There are some cartilage slicing devices developed in the state of the art in order to solve this problem. Although cartilage slices with desired thickness can be obtained by these devices, the said designs have some limitations. In the most frequently encountered design of cartilage slicing device, the device has fixed plates like clamp which compresses the cartilage from two sides. After the cartilage is fixed in a desired position by washers with predetermined thicknesses—which are used for controlling thickness of the slice and placed next to it the cartilage is sliced by passing a blade suitable for the device through the cartilage.
Some of the problems confronted by this design are as follows: only one slice can be received from the cartilage at a time; it is required to open and re-prepare the device afterwards; it can only be used with a special blade having its own consumable material; it necessitates a large number of positioning washers which are prone to loss or bending and have different thicknesses; and most importantly, it is crushed due to the wall thickness of the blade passing through the cartilage which is fixed among the clamping plates, to a certain extent.
A cartilage piece desired to be sliced is mostly thinner than 1 millimeter. Whereas surgical blades usually have approximately 0.4 mm thickness. This indicates that the cartilage will be substantially crushed while a blade is passing through thereof in the event that it is fixed from its both sides. And crushed cartilages lose their structural strength. With the purpose of being a solution for the problem of crushing while cutting cartilage, positioning washers are made as perforated in some designs wherein fixed clamping washers are used. The cartilage, which is compressed while the blade is cutting the cartilage, is forced to replace inwards these perforations instead of being entirely crushed. In conclusion, a slice which is a less crushed but has a wavy surface is obtained.
The United States patent document no. US2014/0364854, an application in the state of the art, discloses a disposable cartilage cutter. The medical cutting device disclosed in the said patent document enables to produce cartilages thinner than big cartilages and it is preferably made of a sterilizable material such as sterilizable plastic. The cutting devices comprise device body and cover. The device body comprises a first holding device with a first working section having a first recess disposed on a thereof. The said first recess is entirely enclosed by a first delimiting ridge or it is partially enclosed by a plurality of ridges.

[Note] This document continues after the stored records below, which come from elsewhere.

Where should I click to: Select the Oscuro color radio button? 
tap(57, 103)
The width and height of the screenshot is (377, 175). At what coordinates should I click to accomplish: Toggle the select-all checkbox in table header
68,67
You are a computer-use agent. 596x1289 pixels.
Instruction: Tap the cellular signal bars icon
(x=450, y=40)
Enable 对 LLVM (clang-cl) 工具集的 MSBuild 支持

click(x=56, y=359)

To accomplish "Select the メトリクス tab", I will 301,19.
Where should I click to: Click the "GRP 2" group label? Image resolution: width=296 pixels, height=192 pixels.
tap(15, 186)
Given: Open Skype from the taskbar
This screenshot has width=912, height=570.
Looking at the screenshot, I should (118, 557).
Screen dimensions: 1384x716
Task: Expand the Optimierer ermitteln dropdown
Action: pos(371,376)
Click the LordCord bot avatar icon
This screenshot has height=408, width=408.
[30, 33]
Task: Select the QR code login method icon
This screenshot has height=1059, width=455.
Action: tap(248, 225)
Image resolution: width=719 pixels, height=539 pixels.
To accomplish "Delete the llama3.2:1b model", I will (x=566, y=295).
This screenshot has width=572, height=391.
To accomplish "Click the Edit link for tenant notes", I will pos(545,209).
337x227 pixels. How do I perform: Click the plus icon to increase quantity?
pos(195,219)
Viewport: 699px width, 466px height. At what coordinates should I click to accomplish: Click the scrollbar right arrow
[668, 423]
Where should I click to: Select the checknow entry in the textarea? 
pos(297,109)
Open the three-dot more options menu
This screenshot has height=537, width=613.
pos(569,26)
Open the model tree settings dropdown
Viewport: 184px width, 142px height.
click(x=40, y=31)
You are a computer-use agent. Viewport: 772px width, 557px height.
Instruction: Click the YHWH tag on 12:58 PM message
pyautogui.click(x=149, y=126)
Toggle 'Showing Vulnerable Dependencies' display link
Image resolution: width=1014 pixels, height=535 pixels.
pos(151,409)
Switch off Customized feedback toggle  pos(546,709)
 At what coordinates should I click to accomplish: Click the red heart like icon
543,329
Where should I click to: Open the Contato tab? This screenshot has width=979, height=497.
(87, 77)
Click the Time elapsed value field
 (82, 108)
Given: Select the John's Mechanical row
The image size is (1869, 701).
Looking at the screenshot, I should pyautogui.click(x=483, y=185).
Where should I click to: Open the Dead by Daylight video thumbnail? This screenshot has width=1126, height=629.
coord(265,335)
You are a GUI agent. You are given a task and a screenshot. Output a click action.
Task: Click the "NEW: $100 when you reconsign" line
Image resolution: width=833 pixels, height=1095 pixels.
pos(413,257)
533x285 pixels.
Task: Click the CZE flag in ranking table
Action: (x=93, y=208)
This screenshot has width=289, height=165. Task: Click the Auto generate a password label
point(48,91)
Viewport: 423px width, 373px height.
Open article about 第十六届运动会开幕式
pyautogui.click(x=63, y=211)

The United States patent document no. US2012/0191093, an application in the state of the art, discloses an apparatus and method for cutting costal cartilage. The invention disclosed in the said patent document enables to reduce the skill and the time required, while it increases the uniformity of the cut slices for obtaining cartilage slices. In addition, slices are obtained precisely from the central core of the rib via an adjustable guide. The present device comprises three main components: a cutting jig, a slide member and a base. When the slide member and base are coupled together, a specimen assembly is formed. The cutting jig comprises two substantially U-shaped halves, namely a top half and a bottom half. The bottom half of the cutting jig comprises a substantially T-shaped jig key on its outer edge. It helps the key cutting jig to be guided along through the specimen assembly. There is a pair of parallel blades separated from each other by a pair of aluminium spacers between the bottom half and the top half. The bottom and top halves have the blades and the spacers there between and they enable to define an aperture in the center of the cutting jig due to their U-shape. The spacers enable the blades to be in a fixed distance apart and ensure that an aperture or cutting segment which is used to cut a cartilage specimen is defined. The cutting jig and the blades are held in a locked position with the aid of a pair of bolts inserted through both the top and the bottom halves.